(Beginning of Text for analysis)
Updated

A SARS patient with diarrhea infected other people in a Hong Kong apartment complex as the disease apparently spread into homes through a sewage pipe linked to poorly sealed water drains, an official report said Thursday.

Also Thursday, India, the world's second most populous nation, confirmed its first case of severe acute respiratory syndrome -- a man who recently visited Hong Kong and Singapore.

Universities in Beijing canceled some classes, and officials in both China and Singapore said economic growth would slow as a result of the flu-like illness.

SARS has killed at least 166 people worldwide, out of more than 3,000 infected. Symptoms include fever, shortness of breath, coughing, chills and body aches.

Mainland China and Hong Kong have reported 65 deaths each. Singapore has 15 SARS deaths, Canada 13, Vietnam five, Thailand two and Malaysia one.

The outbreak at Hong Kong's Amoy Gardens apartment complex has been the most alarming in the former British colony, where the disease has infected 1,297 people. Four new deaths and 29 new cases were reported in the territory Thursday.

About 40 percent of the 324 SARS cases at Amoy Gardens occurred in one building, called Block E. The disease was brought to the building by an infected man who visited his brother there on March 14 and March 19, Health Secretary Dr. Yeoh Eng-kiong said.

As more people came down with SARS, contaminated feces spread the virus into bathrooms through malfunctioning seals between a sewage drain and water pipes. Fans apparently helped suck the virus particles into homes, he said.

The disease apparently also was spread through person-to-person contact and possibly by rats and cockroaches, Yeoh told a news conference.

"They were just passive, mechanical carriers," Yeoh said, adding that rats captured by the investigators did not come down with SARS symptoms.

In India, officials said a 32-year-old man in the west coast state of Goa caught SARS after traveling to Hong Kong and Singapore. India's government has been slow in imposing screening of airline passengers from SARS-affected countries.
(End of Text for analysis)
- _Tasks to carry out_
1 > Answer these questions from the SARS article:
(a) How many SARS deaths had Singapore reported?
(b) On which dates did the infected man visit his brother at Amoy Gardens?
(c) In which Indian state was the 32-year-old man with SARS?
2 > Say whether each statement agrees with the SARS article, and quote the words that decide it:
(a) The rats that investigators captured developed SARS symptoms.
(b) About 40 percent of the SARS cases at Amoy Gardens occurred in Block E.
(c) Hong Kong had reported more SARS deaths than mainland China.
3 > Pick up the SARS article after its last sentence and continue it.
The records after this text have nothing to do with the work on it.
(Beginning of Source data)
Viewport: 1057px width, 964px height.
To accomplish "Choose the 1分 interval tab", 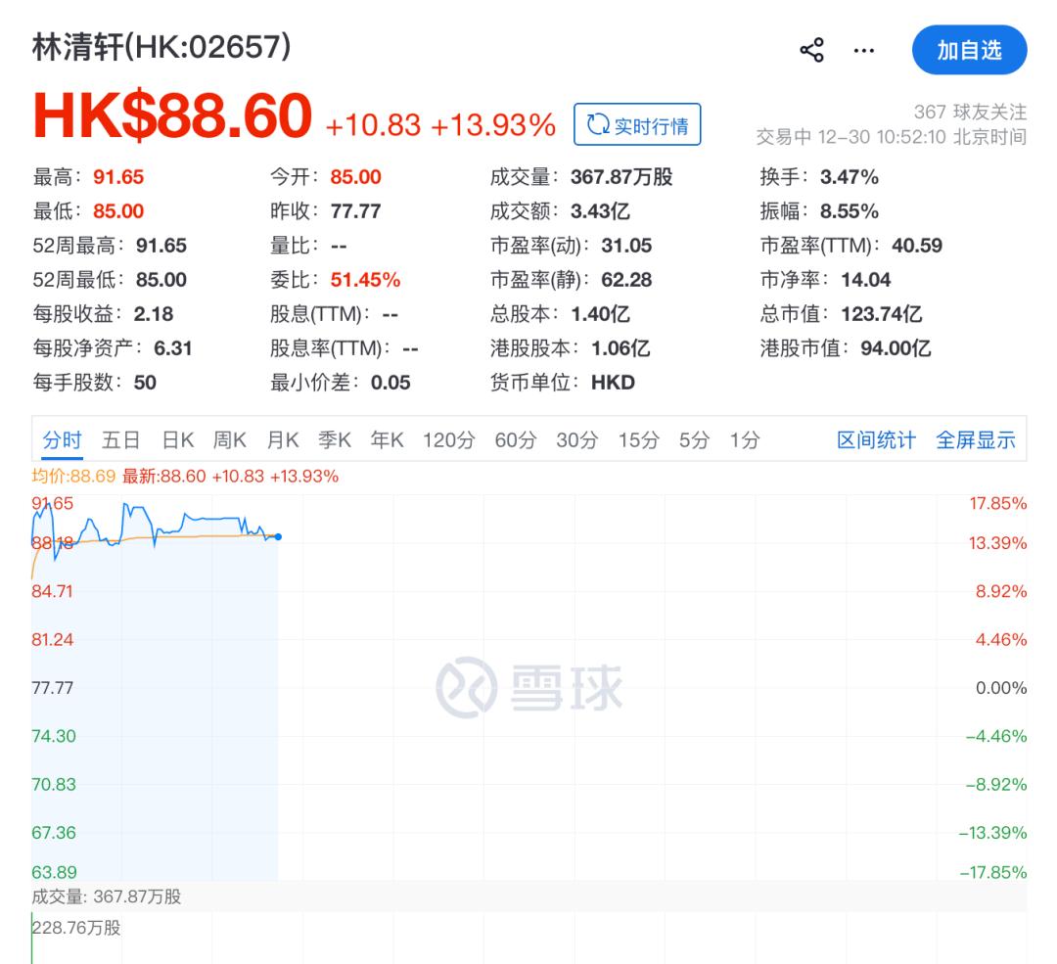I will tap(745, 439).
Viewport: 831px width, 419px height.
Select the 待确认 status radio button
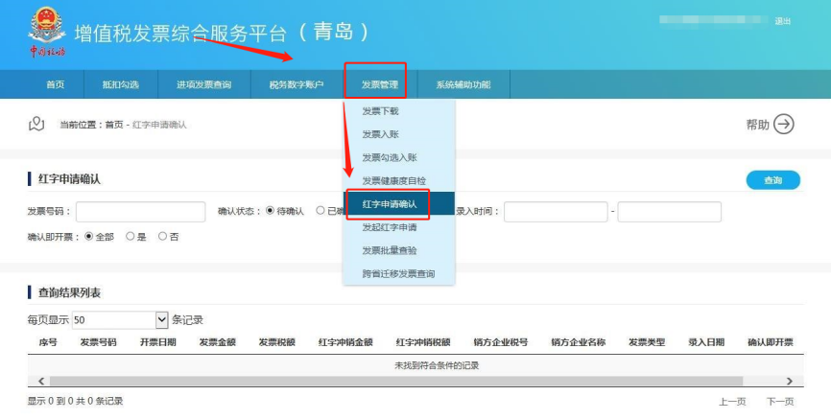[x=271, y=211]
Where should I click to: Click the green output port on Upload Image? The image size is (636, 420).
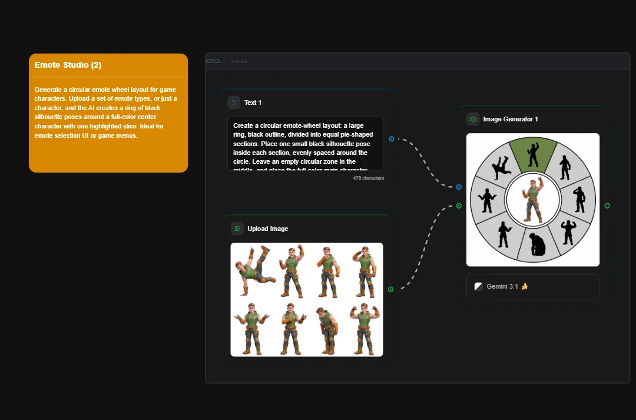click(x=390, y=289)
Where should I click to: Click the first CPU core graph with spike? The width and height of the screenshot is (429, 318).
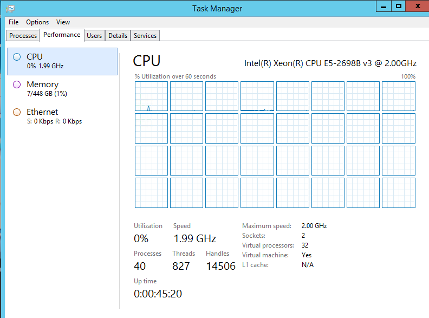click(x=151, y=96)
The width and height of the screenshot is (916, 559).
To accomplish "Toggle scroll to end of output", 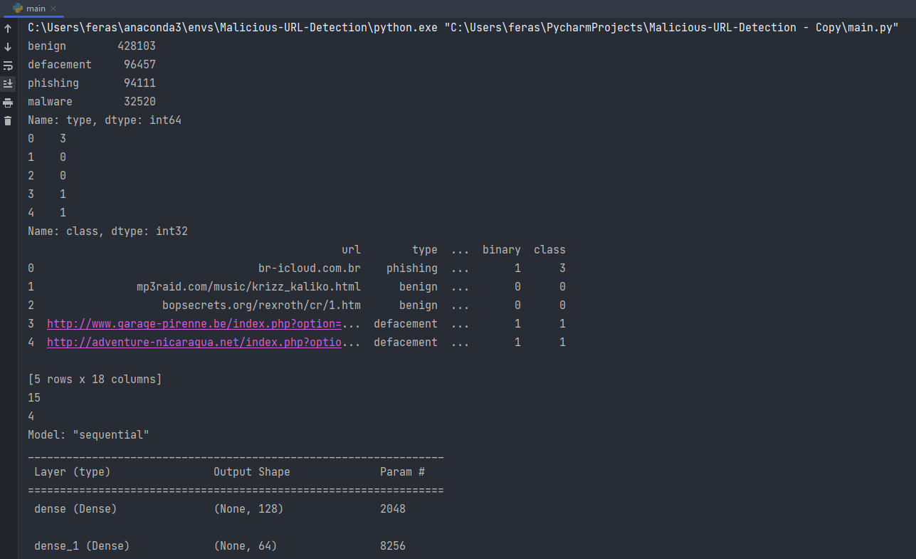I will coord(8,84).
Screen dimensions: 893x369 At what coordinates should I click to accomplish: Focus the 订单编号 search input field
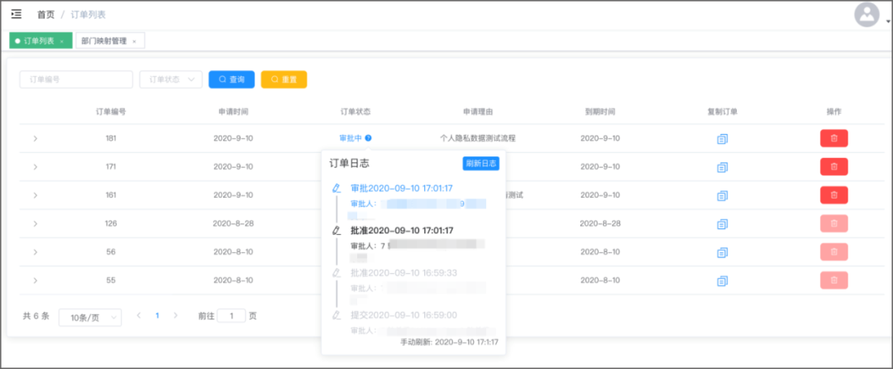pos(76,79)
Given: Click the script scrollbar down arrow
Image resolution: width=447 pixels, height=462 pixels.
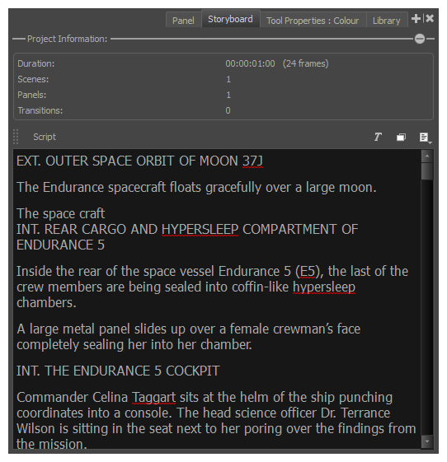Looking at the screenshot, I should point(427,441).
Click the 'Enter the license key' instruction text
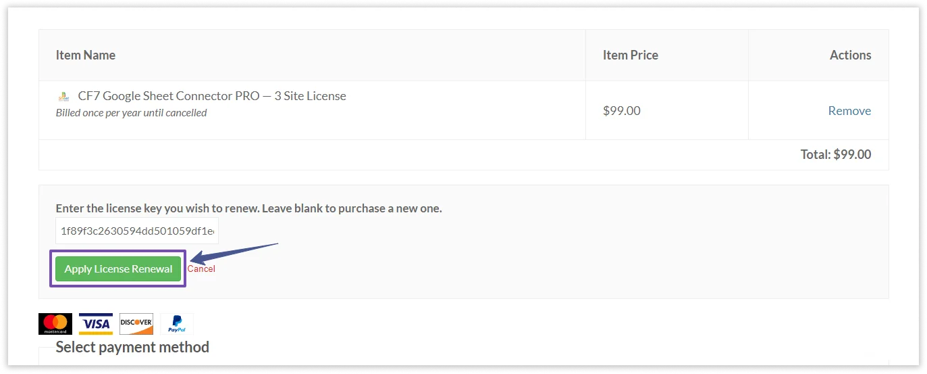The image size is (927, 374). (x=248, y=208)
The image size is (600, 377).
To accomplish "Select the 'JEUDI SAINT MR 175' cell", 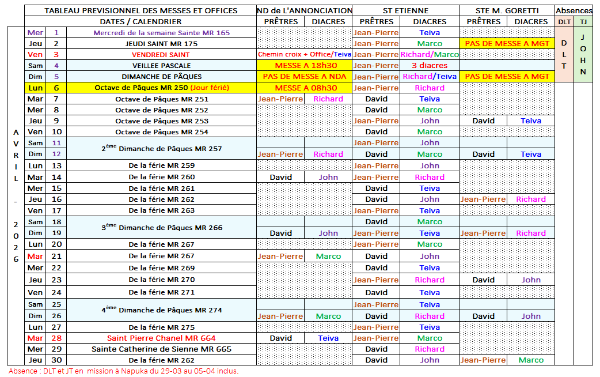I will click(x=161, y=44).
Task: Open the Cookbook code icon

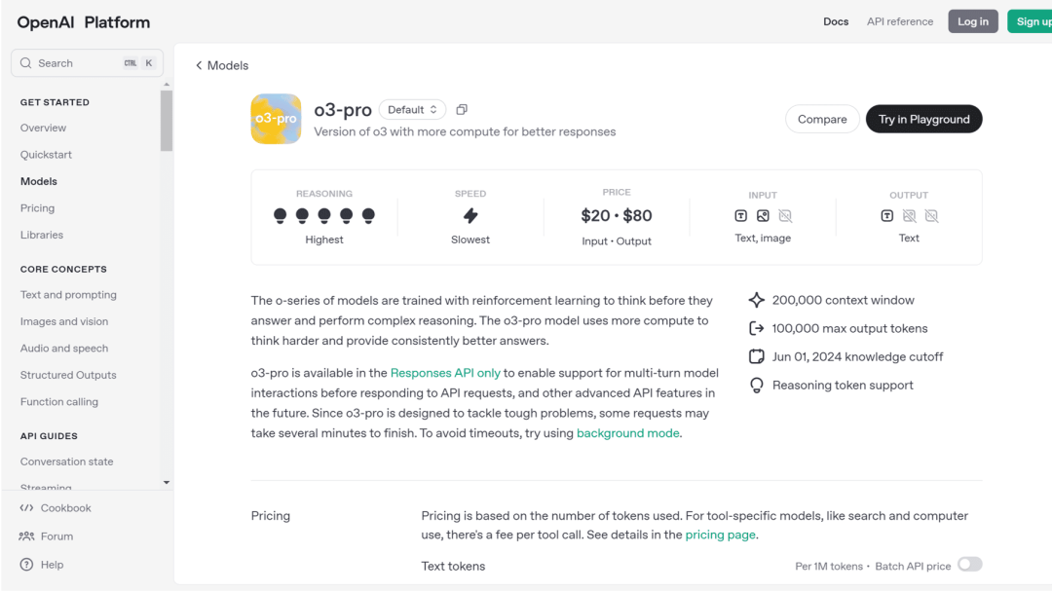Action: click(27, 508)
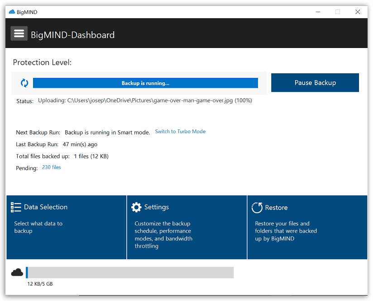Open the hamburger menu
373x301 pixels.
coord(19,33)
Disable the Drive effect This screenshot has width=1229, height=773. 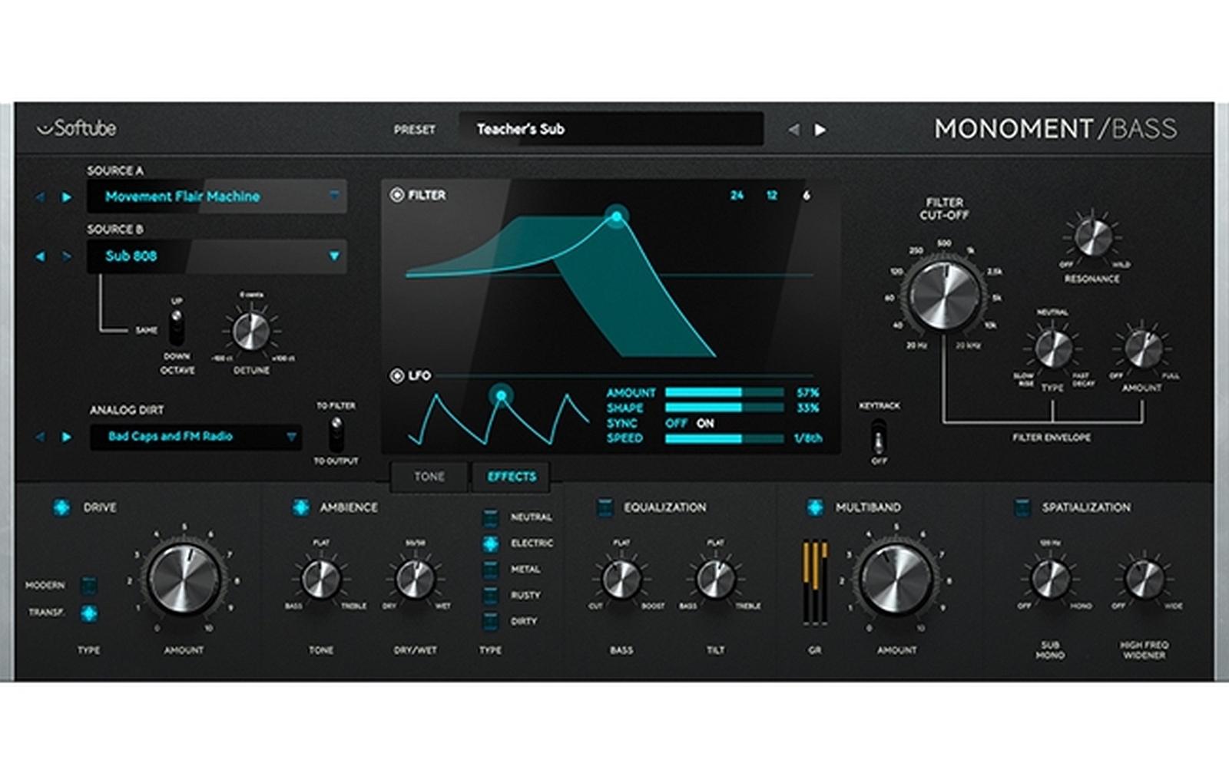coord(61,507)
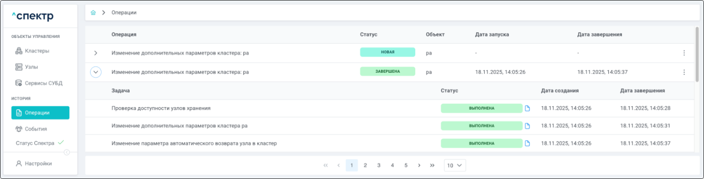Expand the operation row with НОВАЯ status
The image size is (704, 179).
[96, 53]
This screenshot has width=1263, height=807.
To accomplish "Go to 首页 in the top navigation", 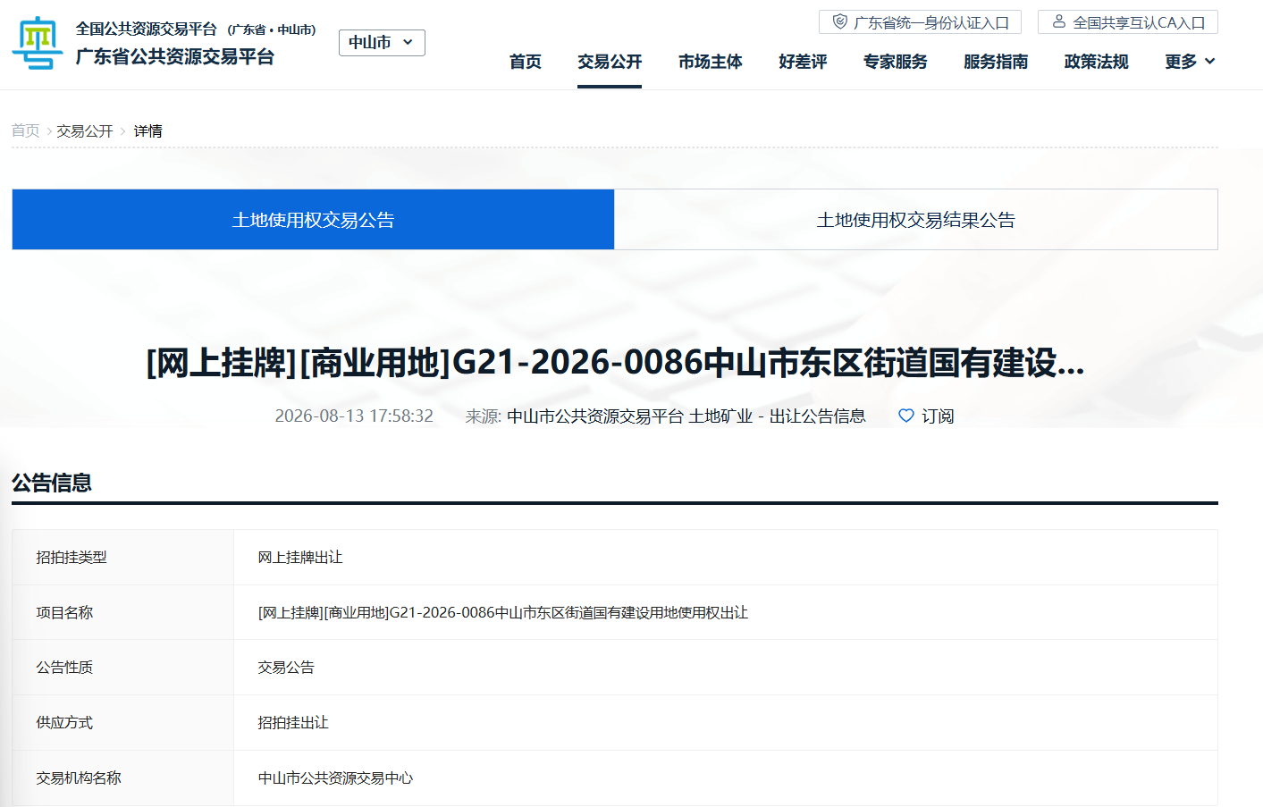I will tap(526, 62).
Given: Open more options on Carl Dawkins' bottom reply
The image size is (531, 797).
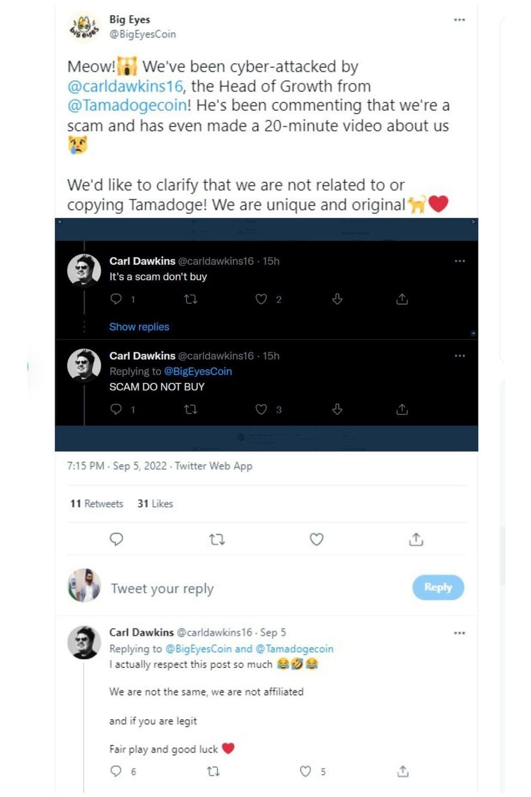Looking at the screenshot, I should (x=459, y=633).
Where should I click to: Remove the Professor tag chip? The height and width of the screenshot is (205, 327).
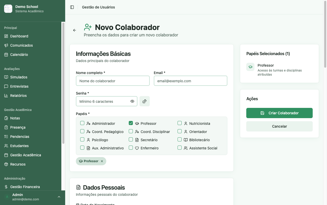(102, 161)
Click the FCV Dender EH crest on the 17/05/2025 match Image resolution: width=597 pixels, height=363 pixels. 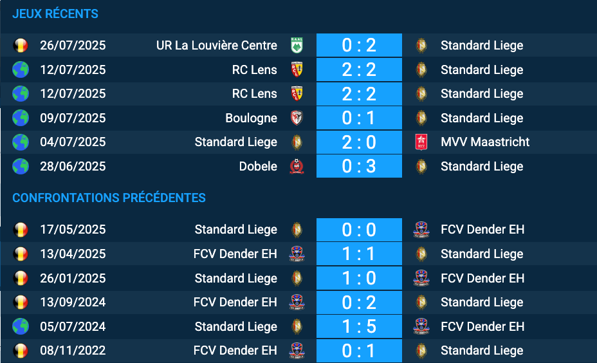(x=421, y=230)
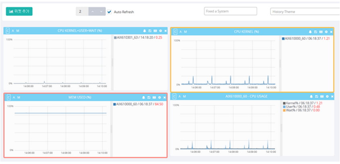Click the table icon on CPU KERNEL+USER+WAIT widget
The image size is (340, 164).
[x=155, y=31]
(End of Source data)
- _Answers below_
1 >
(a) 15
(b) March 14 and March 19
(c) Goa

2 >
(a) No: "rats captured by the investigators did not come down with SARS symptoms"
(b) Yes: "About 40 percent of the 324 SARS cases at Amoy Gardens occurred in one building, called Block E."
(c) No: "Mainland China and Hong Kong have reported 65 deaths each."

3 >
Air travel has been instrumental in spreading SARS around the globe. Singapore has begun scanning incoming air passengers for fever using military-grade heat sensors adapted for the war on SARS, while Hong Kong is taking the temperature of anyone boarding a plane.

Malaysia, meanwhile, lifted restrictions imposed last week on tourists from China, Hong Kong, Taiwan, Vietnam and Canada because it is satisfied with efforts in those places to contain SARS, an official said.

In Beijing, universities canceled activities and some classes to prevent the spread of SARS, breaking with earlier official insistence on continuing public events as China fights the disease.

For the first time, China's government said the outbreak could hurt the nation's economic growth, echoing projections by private economists.

"SARS, for sure, will have an influence on the economy's performance in China," said Yao Jingyuan, an economist at the National Bureau of Statistics. He added it was "too early to make any forecasts."

But private economists have cut projections of China's economic growth this year by up to 1 percentage point, citing the impact on airlines and other industries amid international warnings to avoid travel to affected areas.

Singapore drastically cut its economic growth forecast for 2003 on Thursday because of SARS and announced a $130 million relief package to help the economy weather the outbreak.